Below is a listing; write it out exactly and drop any images from it.
** Opening EXERCISE MATERIAL block **
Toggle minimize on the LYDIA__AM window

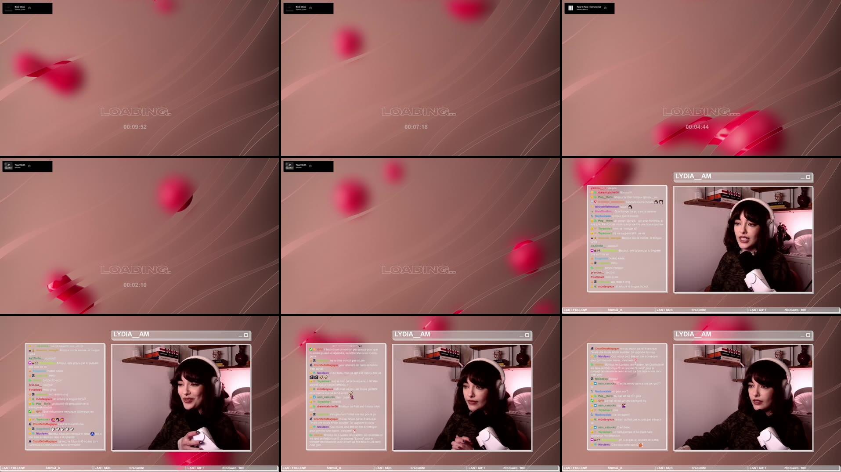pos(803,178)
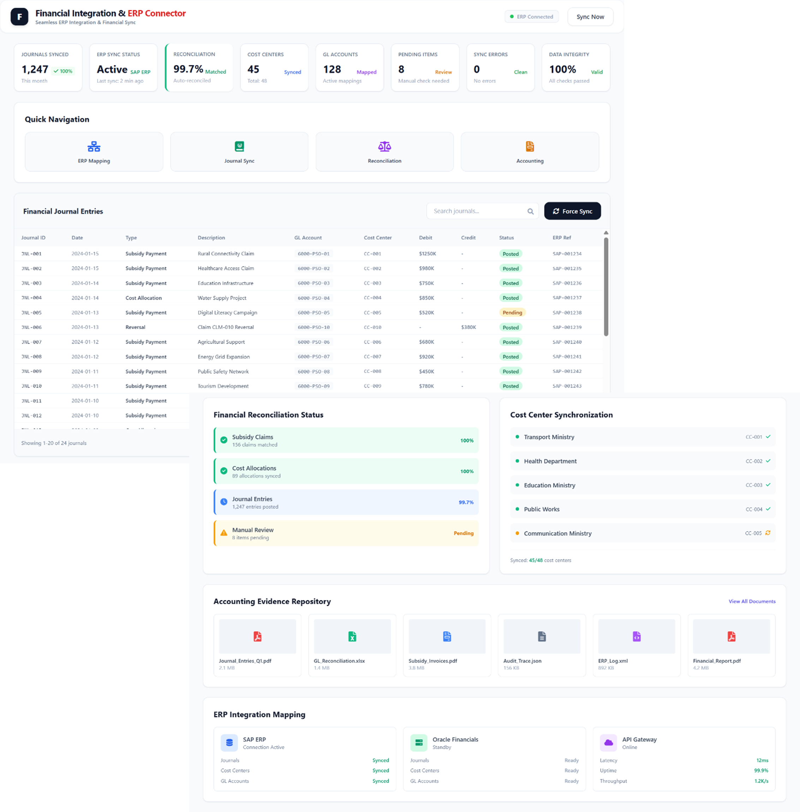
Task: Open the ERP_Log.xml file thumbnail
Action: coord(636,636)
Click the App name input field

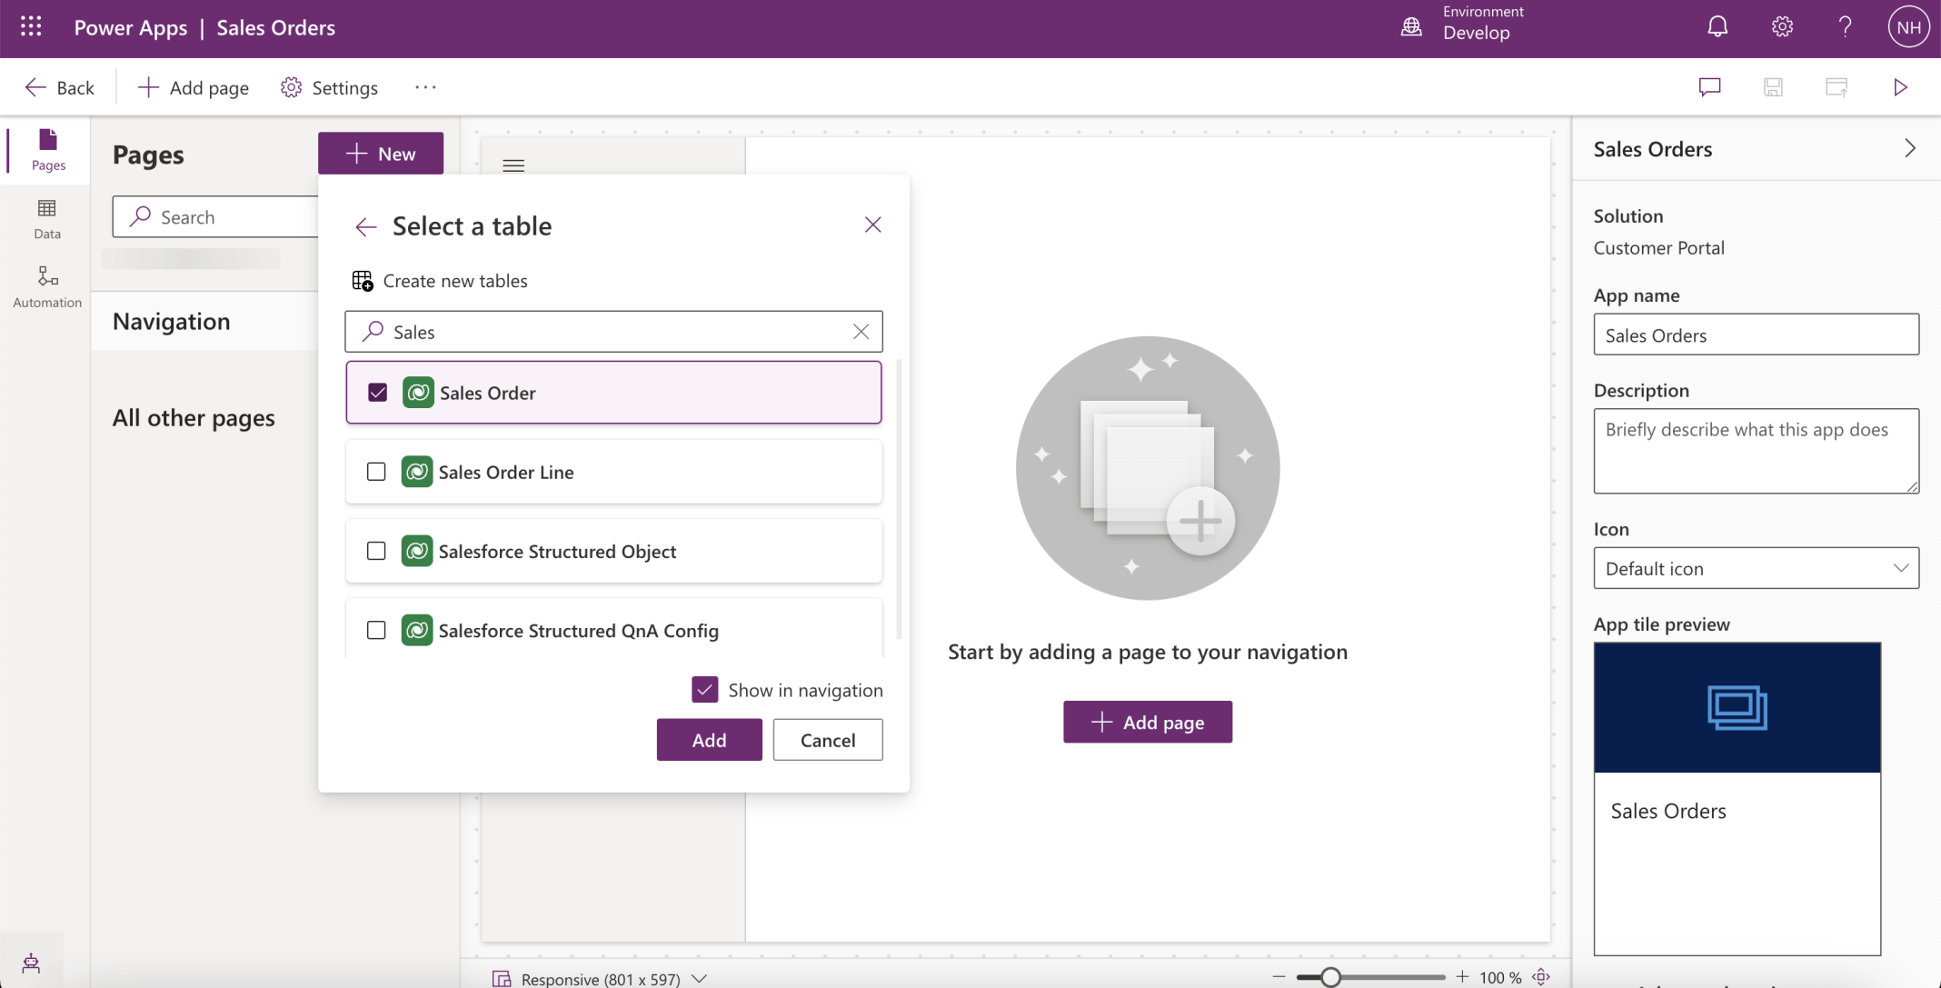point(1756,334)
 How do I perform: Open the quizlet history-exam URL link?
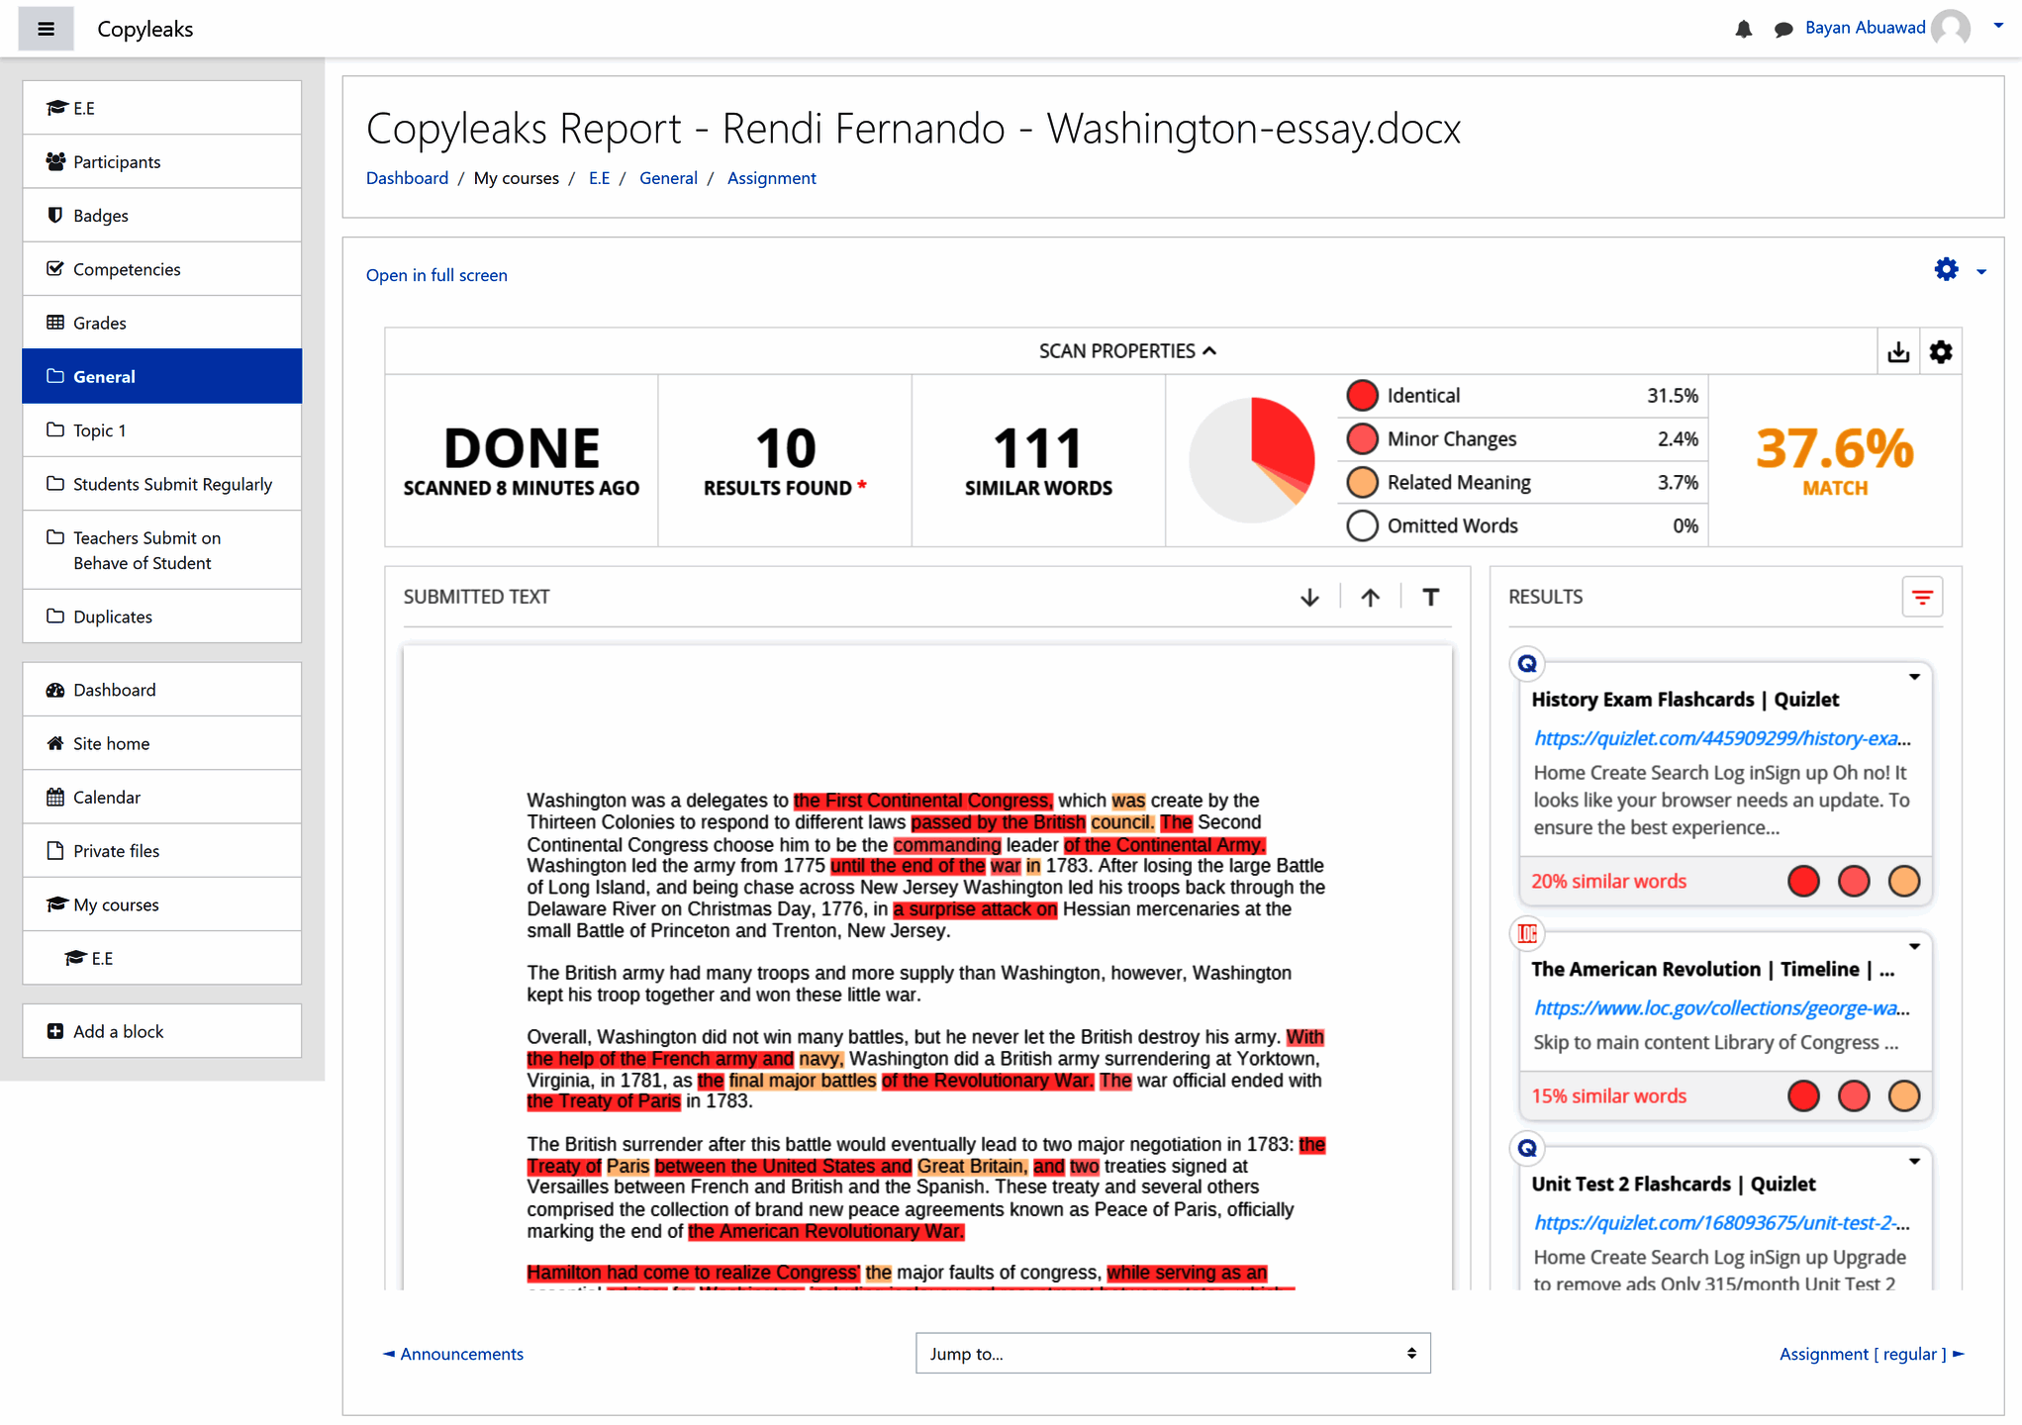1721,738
** Closing EXERCISE MATERIAL block **
• _SOLUTION TO THIS EXERCISE_
Toggle minimize on the LYDIA__AM window

pos(803,178)
Task: Open the ERP_Log.xml file thumbnail
Action: coord(636,636)
Click the App name input field

point(1756,334)
 How do I perform: Open the quizlet history-exam URL link?
1721,738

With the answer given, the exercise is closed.